Il commissario ha spiegato che questo certificato “può essere dato a chi ha fatto le due dosi di vaccino, o la dose unica nel caso di Johnson, e a chi è guarito dalla malattia, e ha una validità di sei mesi. Poi, c’è un certificato che dura solo 48 ore per chi fa i tamponi”.
Per quanto riguarda il certificato europeo, che permetterà di muoversi in tutta l’Europa, Figliuolo ha detto che “arriverà a giugno” e ha aggiunto che si sta già lavorando a questo scopo “con un gruppo di lavoro interministeriale a guida Palazzo Chigi”. Figliuolo ha già appoggiato i target di somministrazione giornalieri regionali.

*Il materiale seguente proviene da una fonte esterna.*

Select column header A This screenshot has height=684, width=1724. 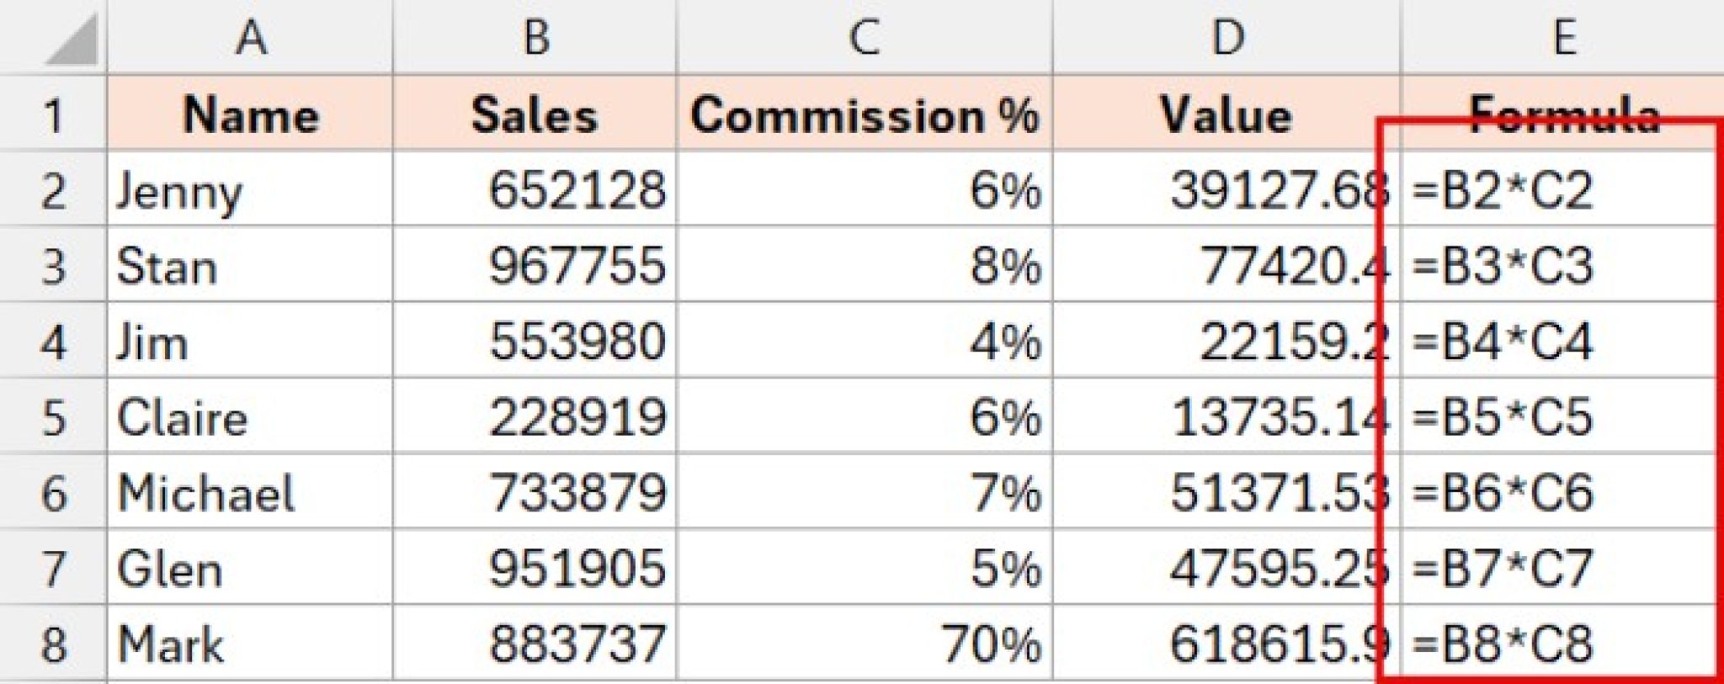(248, 35)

Sul tema pass vaccinale, interviene però il garante della Privacy, Pasquale Stanzione. “Così com’è, la norma non circoscrive sufficientemente l’ambito di utilizzo dei pass, con il rischio di interpretazioni, magari in buona fede, che però abbiano l’effetto di estenderne indebitamente il perimetro”, spiega, in un’intervista a La Stampa, Stanzione, presidente dell’Autority per la protezione dei dati personali.
“Non vi è una chiara definizione dei protagonisti del trattamento (titolare e responsabile in particolare) necessaria invece, a tacer d’altro, per l’esercizio, da parte degli interessati, dei diritti loro riconosciuti dalla disciplina privacy – aggiunge Stanzione -. Inoltre, la previsione di due modelli diversi di pass a seconda che siano tampone negativo o da guarigione o, invece, da vaccino andrebbe sostituita dall’indicazione della sola scadenza temporale del certificato”. ”

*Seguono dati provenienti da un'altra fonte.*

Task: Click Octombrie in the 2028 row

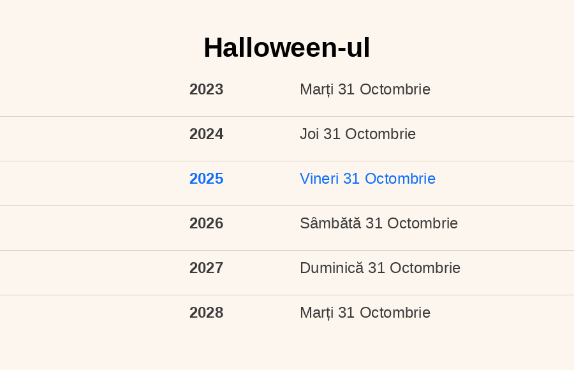Action: click(x=395, y=313)
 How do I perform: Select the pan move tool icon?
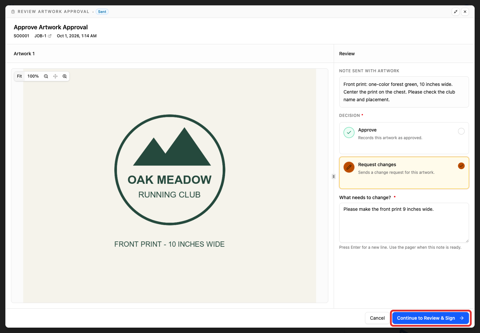pyautogui.click(x=55, y=76)
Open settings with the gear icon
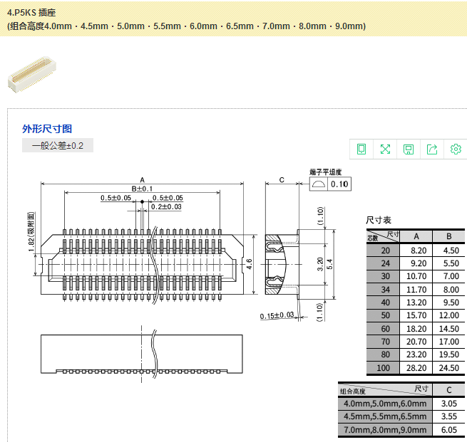This screenshot has width=467, height=442. (456, 149)
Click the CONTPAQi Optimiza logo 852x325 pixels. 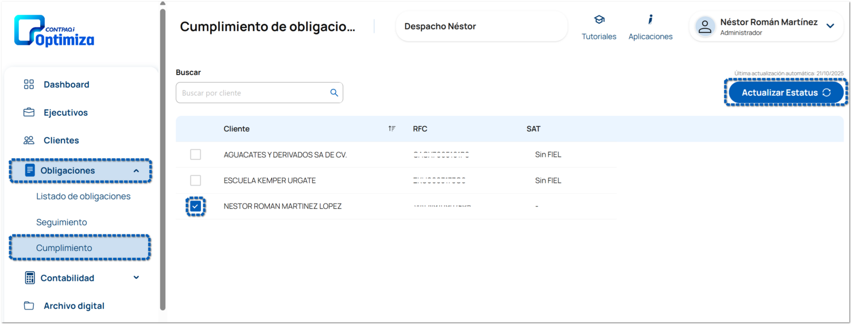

Vanno poi introdotte garanzie adeguate alla natura dei dati trattati, che sono sensibili. Norme dall’ambito applicativo non ben definito, prive di una chiara indicazione dei soggetti responsabili e delle misure idonee a prevenire indebiti trattamenti dei dati, rischiano infatti di complicare, anziché – conclude – agevolare l’azione di contrasto della pandemia”.